## Data to examine

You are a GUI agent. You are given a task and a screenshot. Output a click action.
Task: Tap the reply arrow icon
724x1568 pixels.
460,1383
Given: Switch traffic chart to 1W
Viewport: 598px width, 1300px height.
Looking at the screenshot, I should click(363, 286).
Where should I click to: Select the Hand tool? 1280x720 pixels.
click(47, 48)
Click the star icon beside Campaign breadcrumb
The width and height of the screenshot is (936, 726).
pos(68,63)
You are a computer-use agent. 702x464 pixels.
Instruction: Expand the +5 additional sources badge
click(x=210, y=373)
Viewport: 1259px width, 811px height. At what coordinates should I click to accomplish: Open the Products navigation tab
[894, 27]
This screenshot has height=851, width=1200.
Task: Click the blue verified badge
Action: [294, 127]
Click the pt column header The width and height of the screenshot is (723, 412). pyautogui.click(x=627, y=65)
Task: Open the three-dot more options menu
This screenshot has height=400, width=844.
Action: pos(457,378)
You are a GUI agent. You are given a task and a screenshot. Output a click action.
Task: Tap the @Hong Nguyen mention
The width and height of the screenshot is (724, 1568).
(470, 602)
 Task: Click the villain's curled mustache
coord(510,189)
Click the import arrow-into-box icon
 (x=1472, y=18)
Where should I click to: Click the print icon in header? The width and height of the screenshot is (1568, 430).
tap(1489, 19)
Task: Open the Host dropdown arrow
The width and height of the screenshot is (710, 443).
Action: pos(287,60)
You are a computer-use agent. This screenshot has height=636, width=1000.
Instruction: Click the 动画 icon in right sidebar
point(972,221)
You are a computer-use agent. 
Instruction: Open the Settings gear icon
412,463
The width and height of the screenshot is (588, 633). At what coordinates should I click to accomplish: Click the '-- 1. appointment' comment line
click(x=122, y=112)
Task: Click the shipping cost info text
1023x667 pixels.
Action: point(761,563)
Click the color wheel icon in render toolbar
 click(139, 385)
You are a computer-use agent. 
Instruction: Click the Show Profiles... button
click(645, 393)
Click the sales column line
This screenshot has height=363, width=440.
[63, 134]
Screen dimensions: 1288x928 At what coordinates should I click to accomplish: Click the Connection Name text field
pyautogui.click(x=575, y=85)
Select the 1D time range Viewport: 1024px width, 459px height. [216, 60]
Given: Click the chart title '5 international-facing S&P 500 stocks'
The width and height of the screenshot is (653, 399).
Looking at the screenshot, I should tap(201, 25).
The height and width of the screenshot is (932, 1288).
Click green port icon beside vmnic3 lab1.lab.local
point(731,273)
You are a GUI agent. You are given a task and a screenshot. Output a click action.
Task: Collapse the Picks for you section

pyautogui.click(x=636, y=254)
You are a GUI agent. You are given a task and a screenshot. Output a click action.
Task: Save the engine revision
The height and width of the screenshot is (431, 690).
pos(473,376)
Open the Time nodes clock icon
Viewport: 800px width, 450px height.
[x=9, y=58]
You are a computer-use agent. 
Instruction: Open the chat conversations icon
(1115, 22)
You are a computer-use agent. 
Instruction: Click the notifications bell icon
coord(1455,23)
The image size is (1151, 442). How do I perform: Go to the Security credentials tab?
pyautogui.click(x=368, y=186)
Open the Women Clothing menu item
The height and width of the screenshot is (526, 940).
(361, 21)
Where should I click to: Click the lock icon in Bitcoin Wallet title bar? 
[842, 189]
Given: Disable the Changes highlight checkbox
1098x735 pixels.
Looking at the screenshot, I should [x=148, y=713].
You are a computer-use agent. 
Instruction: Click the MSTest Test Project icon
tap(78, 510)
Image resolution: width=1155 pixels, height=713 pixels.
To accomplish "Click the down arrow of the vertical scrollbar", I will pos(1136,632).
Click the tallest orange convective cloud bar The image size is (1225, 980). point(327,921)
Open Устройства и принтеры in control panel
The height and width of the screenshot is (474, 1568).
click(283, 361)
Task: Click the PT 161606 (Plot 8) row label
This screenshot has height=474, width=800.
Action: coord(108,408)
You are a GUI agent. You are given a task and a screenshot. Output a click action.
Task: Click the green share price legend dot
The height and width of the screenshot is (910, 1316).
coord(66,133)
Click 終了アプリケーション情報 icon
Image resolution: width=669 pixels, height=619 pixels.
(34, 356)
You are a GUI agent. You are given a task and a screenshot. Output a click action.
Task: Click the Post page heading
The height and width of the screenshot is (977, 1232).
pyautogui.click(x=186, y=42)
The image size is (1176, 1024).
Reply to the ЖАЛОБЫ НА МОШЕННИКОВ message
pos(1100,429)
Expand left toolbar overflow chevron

## Exercise description
Your task is to find every line above containing the word "menu" and copy it.

## Response below
Task: Open the three-dot more options menu
Open the Women Clothing menu item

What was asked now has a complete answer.